KARACHI, Pakistan – A sudden wave of panic turned into a night of chaos as over 200 prisoners escaped from Karachi’s Malir Jail late Monday night, following a series of earthquake tremors that shook not just the ground beneath, but the very structure of the prison system.
The tremors, which rattled nerves across the city, triggered an emergency response inside the jail. Fearing for the safety of inmates, prison officials made a split-second decision to release hundreds of prisoners into the courtyard. But what started as a precaution quickly spiraled into one of the most dramatic jailbreaks Pakistan has ever seen.
“There was panic everywhere,” said Zia-ul-Hasan Lanjar, the provincial law minister, as he stood near the shattered gates of the prison. “Imagine trying to control nearly a thousand people, all afraid, all confused. It was overwhelming.”

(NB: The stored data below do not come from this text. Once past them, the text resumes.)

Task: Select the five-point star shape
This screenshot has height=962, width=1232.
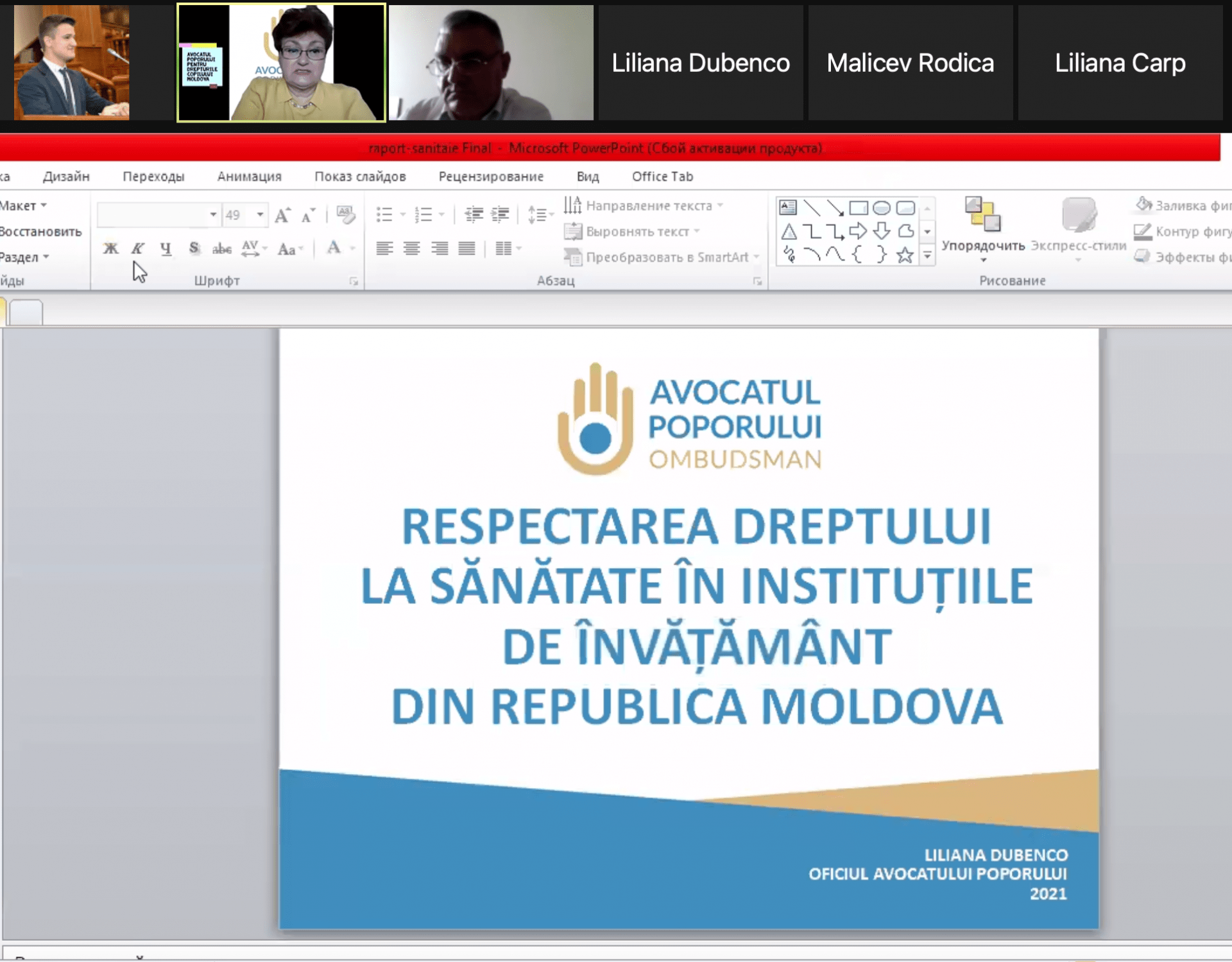Action: pos(905,255)
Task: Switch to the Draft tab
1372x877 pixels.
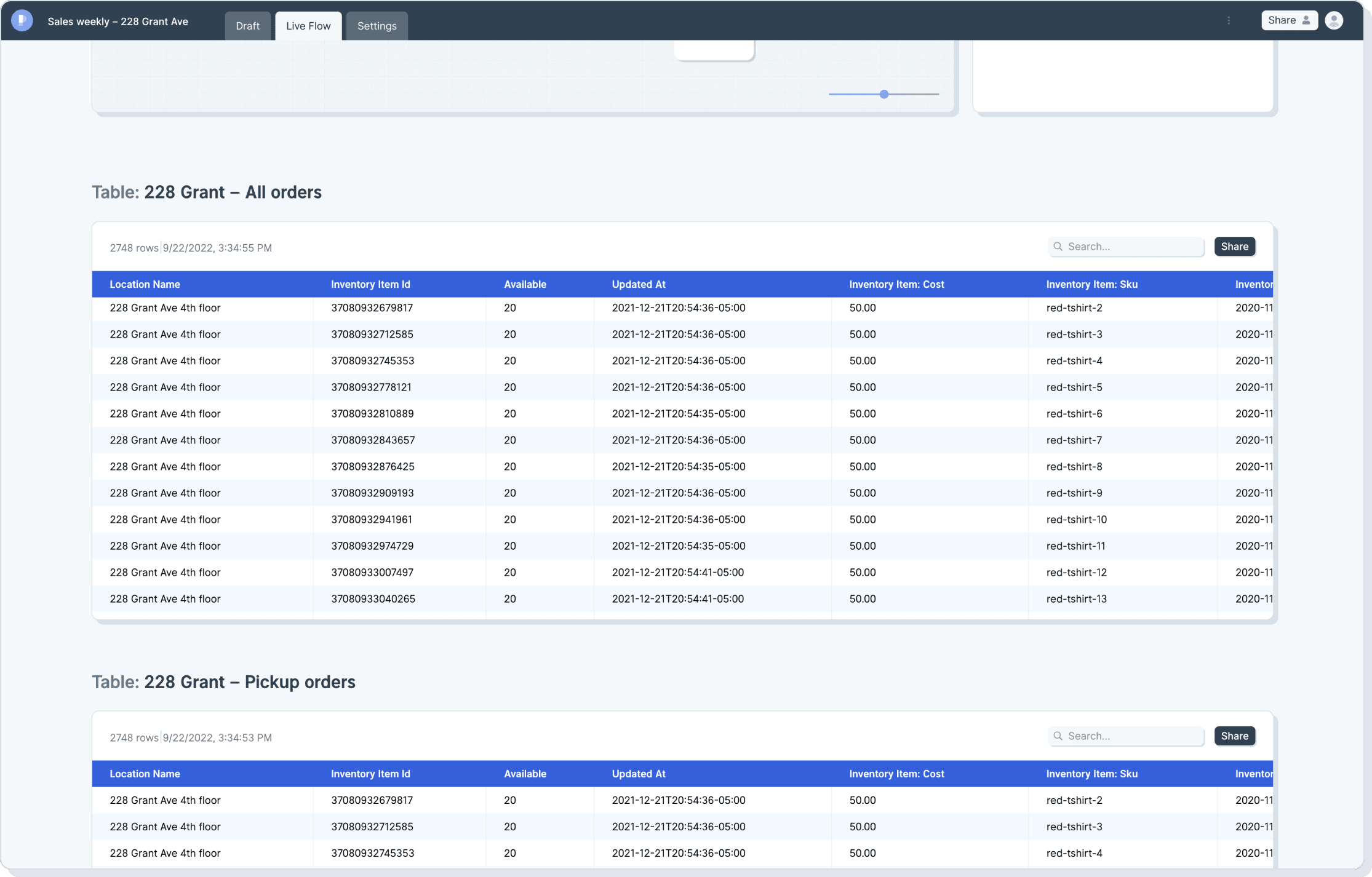Action: 247,26
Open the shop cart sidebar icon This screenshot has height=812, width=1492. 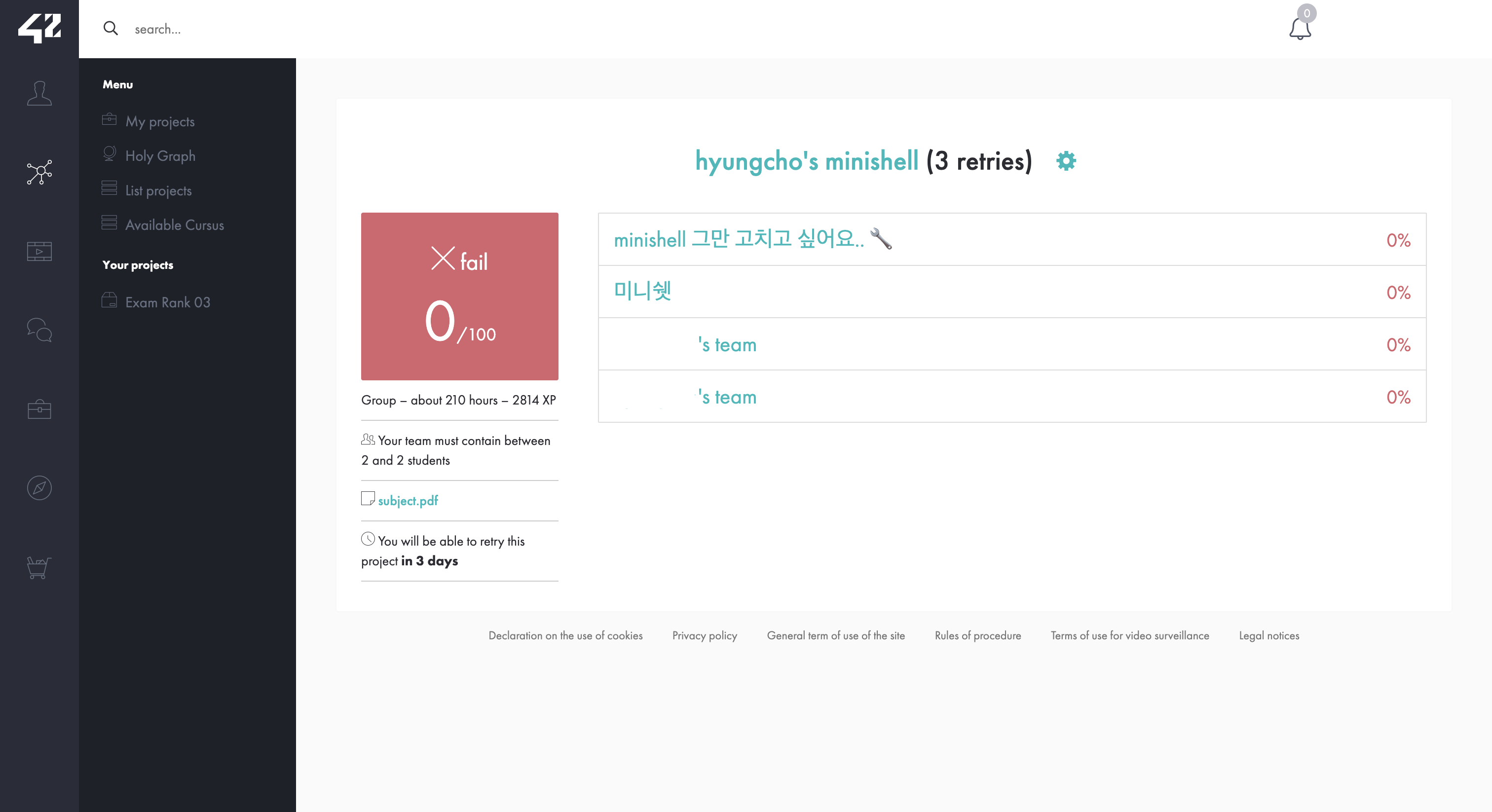[x=39, y=567]
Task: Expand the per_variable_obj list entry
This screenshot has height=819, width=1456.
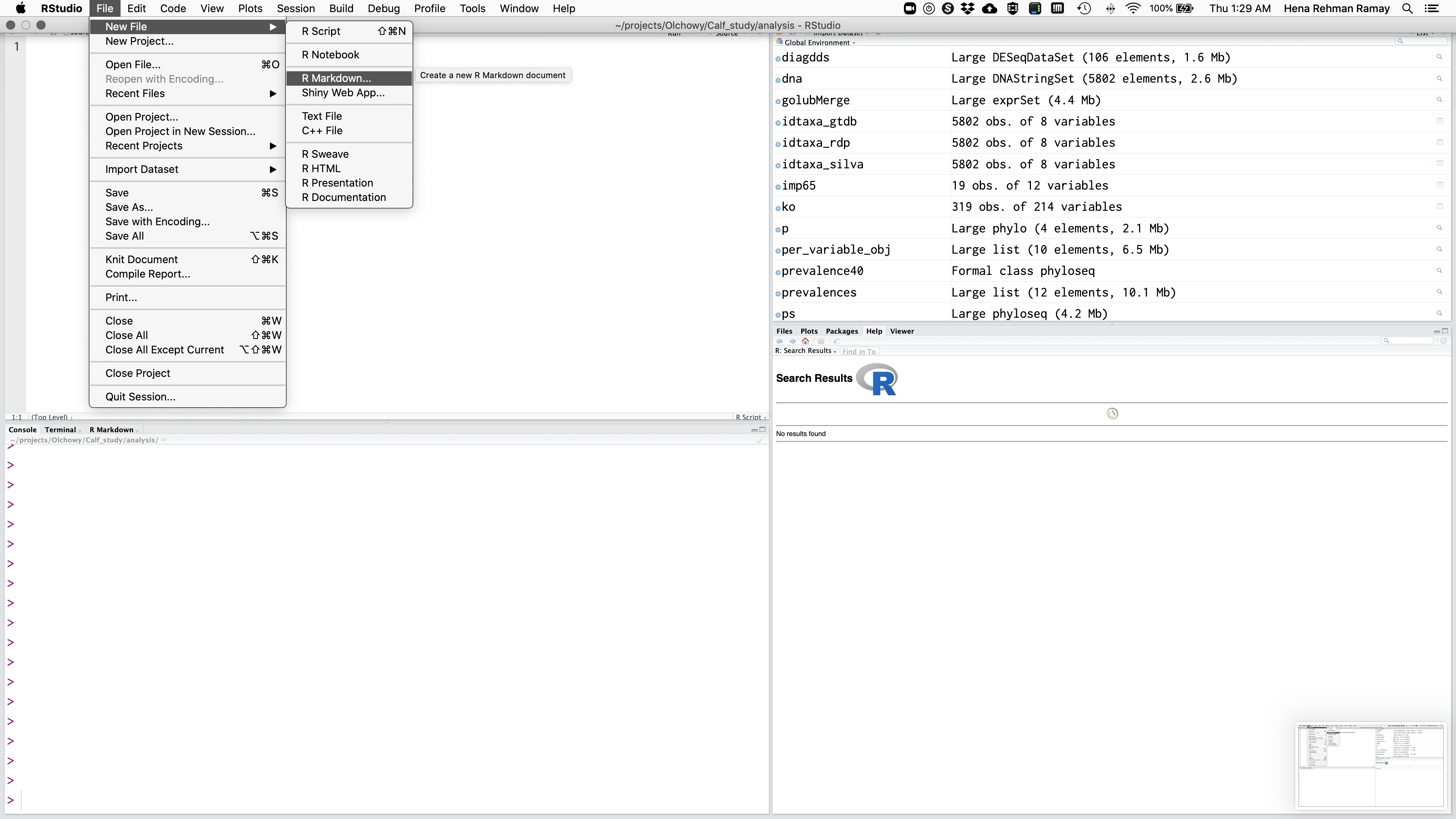Action: click(778, 250)
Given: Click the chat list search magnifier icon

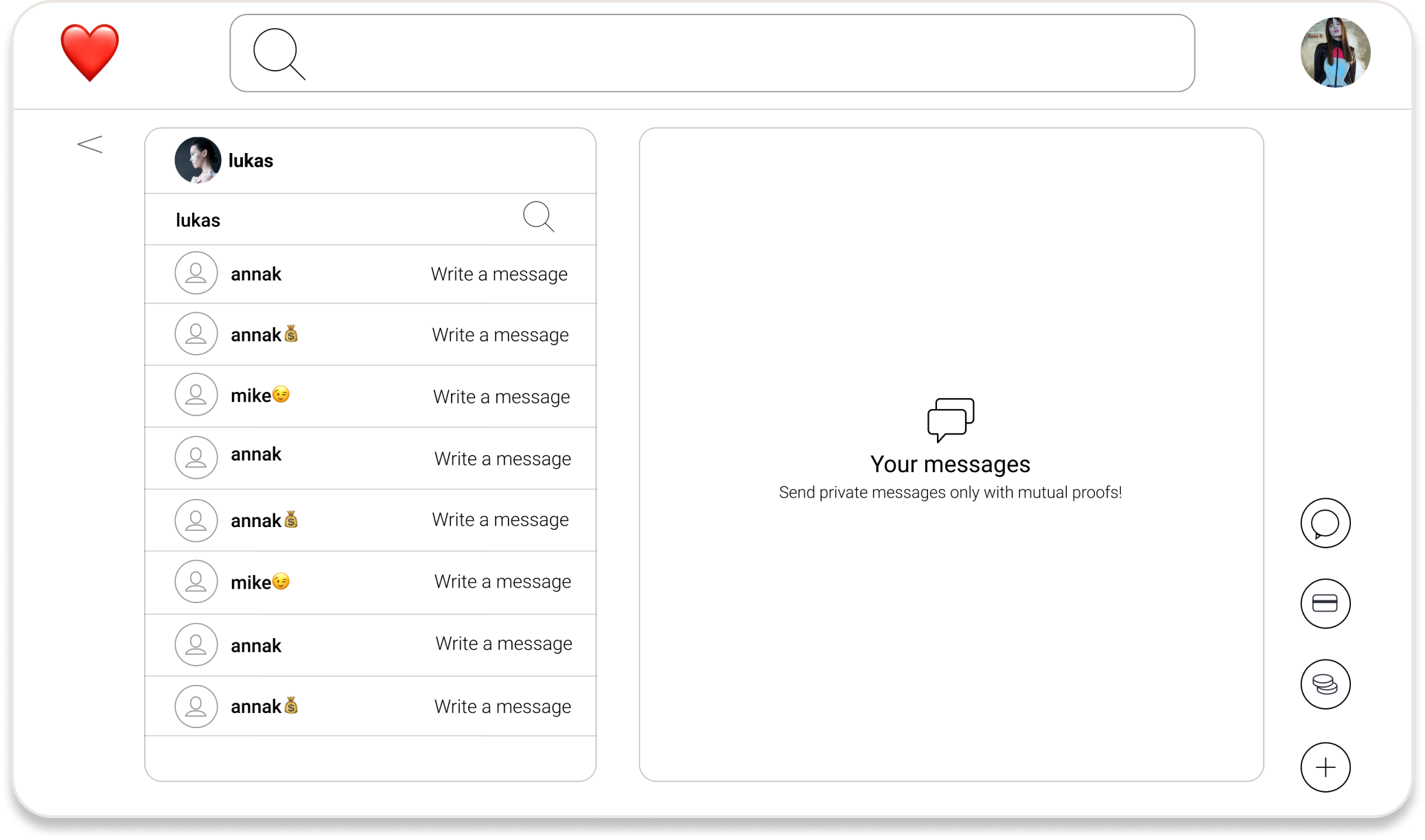Looking at the screenshot, I should click(x=538, y=217).
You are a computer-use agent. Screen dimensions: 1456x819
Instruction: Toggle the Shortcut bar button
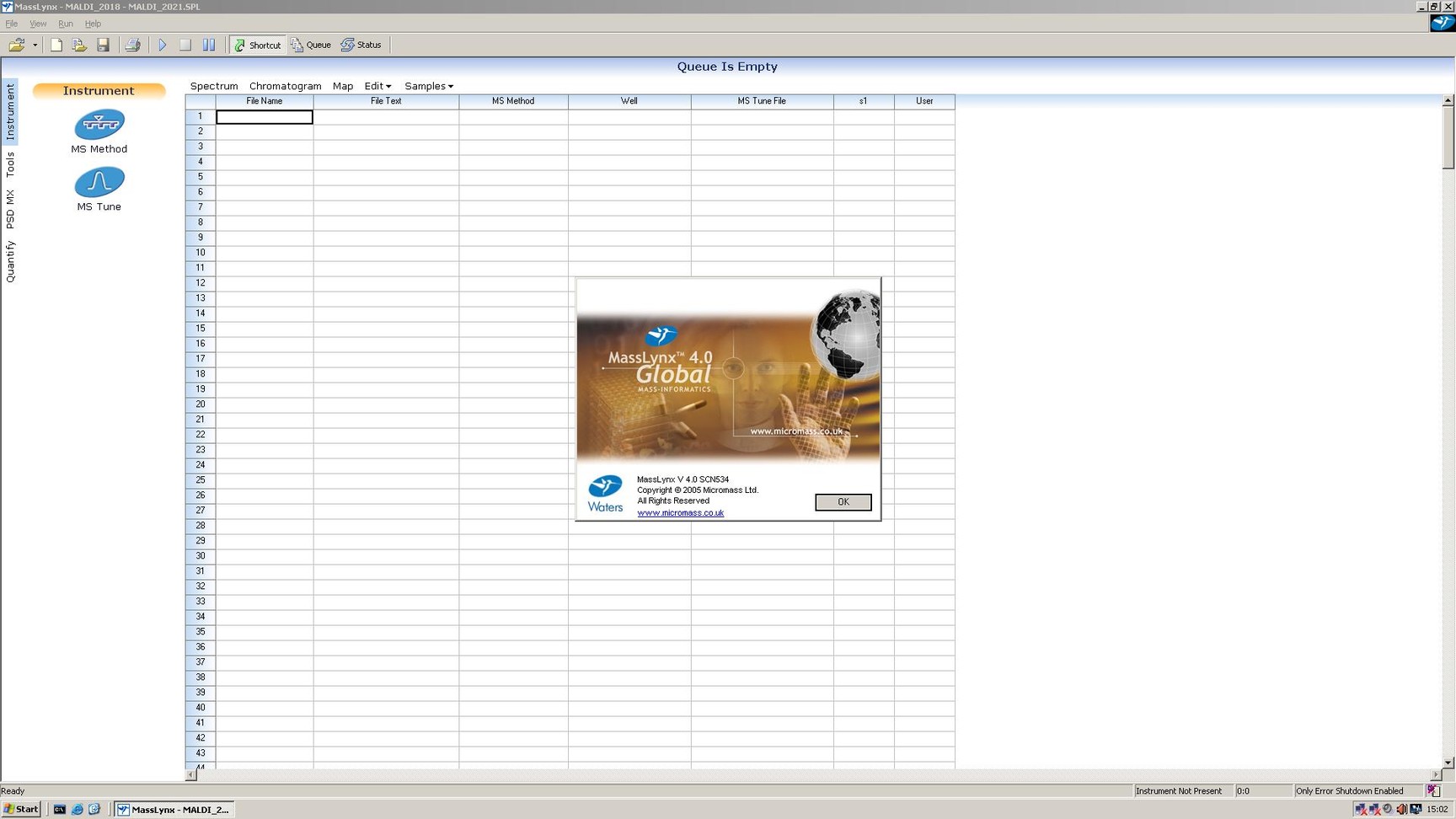pyautogui.click(x=257, y=45)
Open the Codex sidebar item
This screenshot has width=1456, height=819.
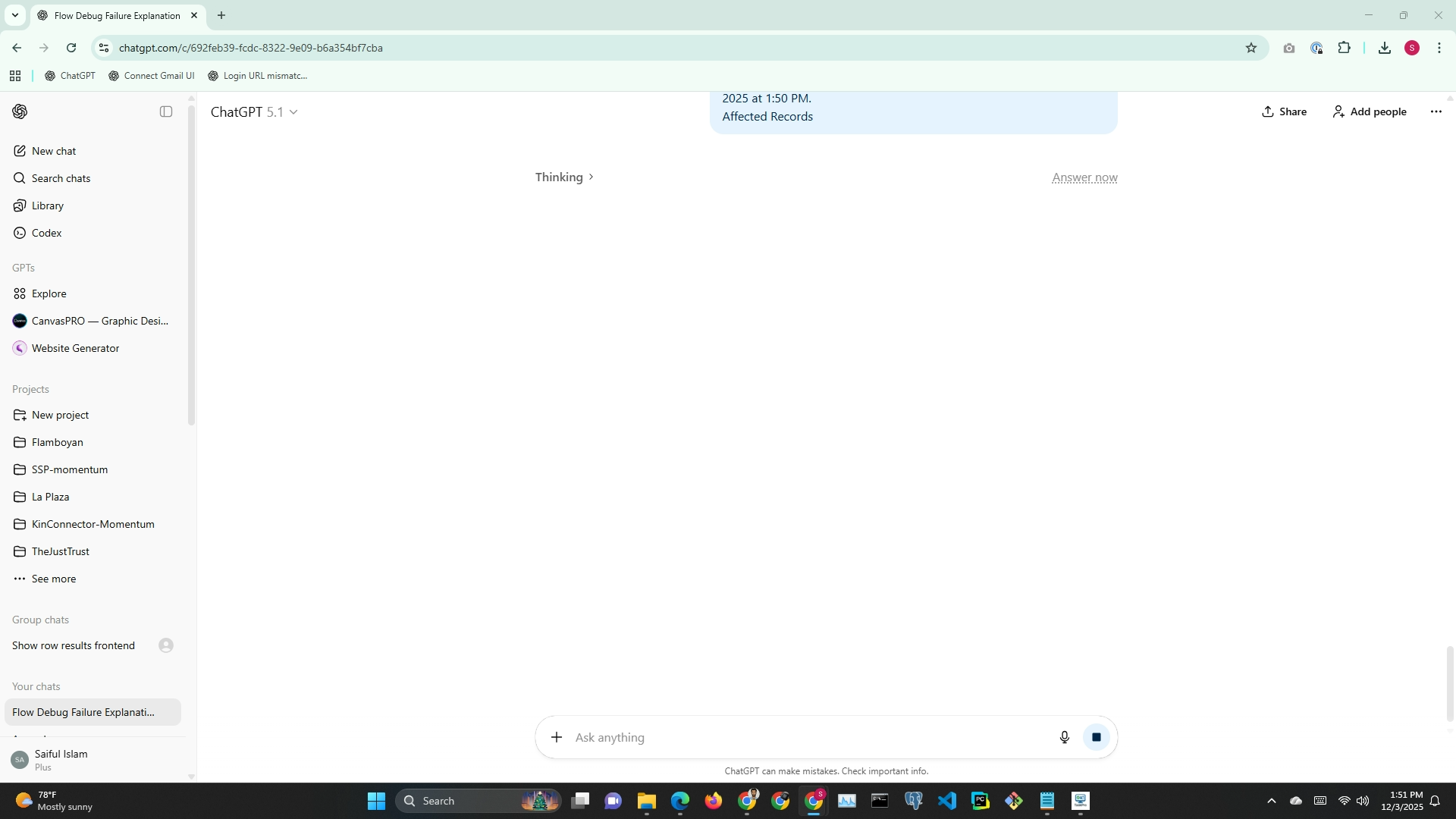[46, 233]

In the chaos, some inmates allegedly overpowered guards, snatching weapons and forcing open the main gates. A shootout erupted in the darkness. At least one prisoner was killed, and three prison staff were injured.
By Tuesday morning, the damage was visible. A Reuters reporter on-site described scenes of destruction—shattered glass, wrecked electronics, and a ransacked visitation room where inmates once connected with loved ones. Outside, tearful and anxious families gathered, unsure whether their relatives were among the missing, the captured, or the dead.
Police scrambled through the night, rounding up escapees—many barefoot, running through Karachi’s dense neighborhoods. So far, around 80 have been recaptured. Most, officials say, were serving time for minor offenses, like drug possession or theft.
But now, with charges of jailbreak looming, their situations have grown far more serious. “A petty case has become a terrorism-level offense,” warned Murad Ali Shah, the provincial chief minister, calling the decision to open the cells a tragic miscalculation.
Karachi trembled from an earthquake that night—but what followed shook the city in a far deeper way.